November 19, 2009 at 4:43 am
Paul White (11/19/2009)
Just to draw breath and summarize a bit:The fastest CLR solutions appear to be almost 20x faster than the fastest T-SQL implementation...
How did you make this calculation if the fastest T-SQL is 306 and the fastest CLR is 100?
November 19, 2009 at 4:48 am
Michael Meierruth (11/19/2009)
Paul White (11/19/2009)
Just to draw breath and summarize a bit:The fastest CLR solutions appear to be almost 20x faster than the fastest T-SQL implementation...

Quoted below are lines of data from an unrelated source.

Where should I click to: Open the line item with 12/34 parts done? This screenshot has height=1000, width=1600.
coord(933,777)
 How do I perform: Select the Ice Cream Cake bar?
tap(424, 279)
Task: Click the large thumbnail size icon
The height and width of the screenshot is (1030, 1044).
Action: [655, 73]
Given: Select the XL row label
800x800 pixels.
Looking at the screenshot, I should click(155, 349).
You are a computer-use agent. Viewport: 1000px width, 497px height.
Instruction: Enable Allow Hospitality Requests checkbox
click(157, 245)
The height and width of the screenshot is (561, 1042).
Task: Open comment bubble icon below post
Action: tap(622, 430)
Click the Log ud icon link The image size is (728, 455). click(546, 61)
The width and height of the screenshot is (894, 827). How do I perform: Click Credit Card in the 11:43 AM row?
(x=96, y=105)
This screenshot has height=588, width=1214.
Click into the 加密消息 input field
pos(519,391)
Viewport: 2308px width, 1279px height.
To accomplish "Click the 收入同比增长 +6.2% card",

How did you make this calculation if the fastest T-SQL is 306 and the fastest CLR is 100?
Michael is right of course ... but I want I want to compare fastest SQL spaces & Tabs !
C# Gnu
____________________________________________________
November 19, 2009 at 5:35 am
Michael Meierruth (11/19/2009)
How did you make this calculation if the fastest T-SQL is 306 and the fastest CLR is 100?
Hmmm - I missed yours when I scanned down the results list - sorry about that! :blush:
Ok, three times faster.
I must go back and try your code for myself!
November 19, 2009 at 6:06 am
Interesting. All the T-SQL methods (including Michael's) seem to suffer from the collation problem I described before. Running a 100K row test (using the script I posted before), if I use a binary collation like LATIN1_GENERAL_BIN for the Data column in the test table, I get this:
Fastest CLR: 563 ms
Michael's T-SQL: 2,172 ms
Using my default collation of LATIN1_GENERAL_CI_AS (this is my server, test database, and tempdb collation):
Fastest CLR: 563 ms (yes, exactly the same)
Michaels T-SQL: 38,859 ms
To be fair, I tried the function-wrapped version, a function-wrapped version WITH SCHEMABINDING, and in-lining Michael's code (the in-lined version was fastest, and follows):
SELECT
@Bitbucket = --dbo.fn_CleanUp_MichaelMeierruth_MKII(Data)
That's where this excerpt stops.